** Dataset records follows **

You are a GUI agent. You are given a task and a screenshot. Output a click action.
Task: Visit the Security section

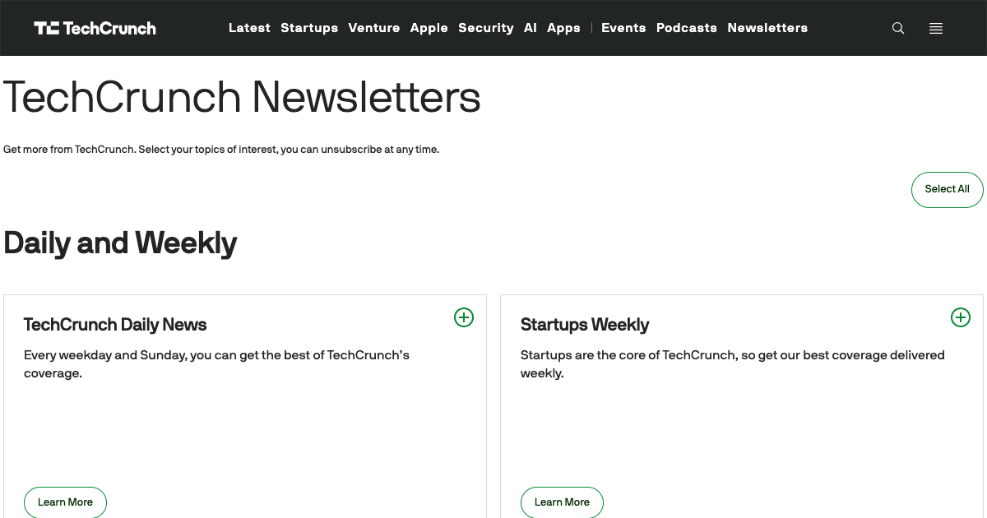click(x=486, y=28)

** End of Dataset records **
** Dataset records follows **

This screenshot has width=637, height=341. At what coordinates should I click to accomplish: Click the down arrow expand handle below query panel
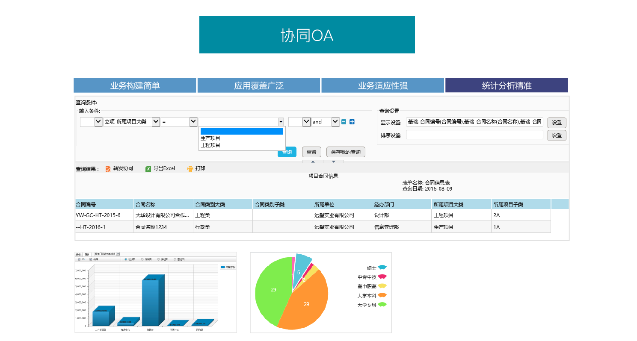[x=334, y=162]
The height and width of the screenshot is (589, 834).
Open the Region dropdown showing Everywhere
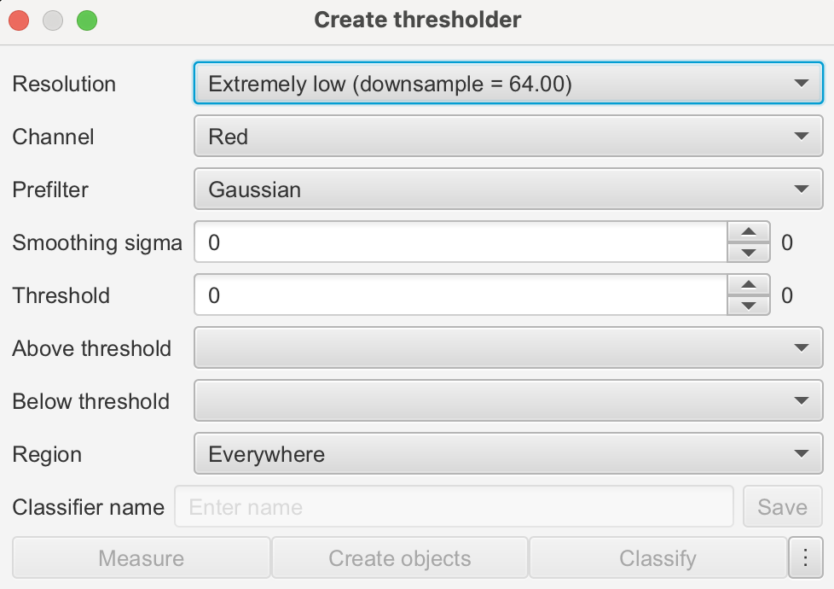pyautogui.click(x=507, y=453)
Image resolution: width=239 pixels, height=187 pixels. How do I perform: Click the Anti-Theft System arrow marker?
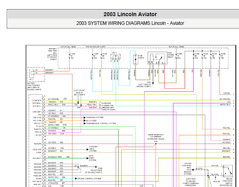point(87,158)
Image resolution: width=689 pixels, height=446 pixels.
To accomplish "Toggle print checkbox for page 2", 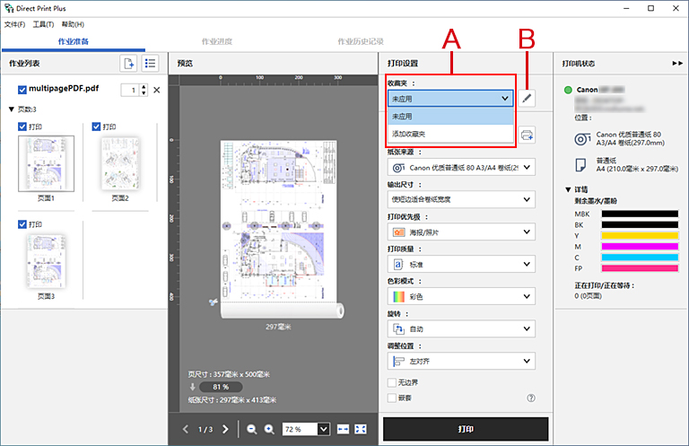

** End of Dataset records **

◆ Description of the task
Your reply should consist solely of the lines above from the line containing "The height and" up to and including the line containing "print checkbox for", reproduced exactly, minus the pictures.

◆ Worked solution
The height and width of the screenshot is (589, 834).
Open the Region dropdown showing Everywhere
pyautogui.click(x=507, y=453)
Image resolution: width=239 pixels, height=187 pixels. How do I perform: Click the Anti-Theft System arrow marker?
point(87,158)
Image resolution: width=689 pixels, height=446 pixels.
To accomplish "Toggle print checkbox for page 2", 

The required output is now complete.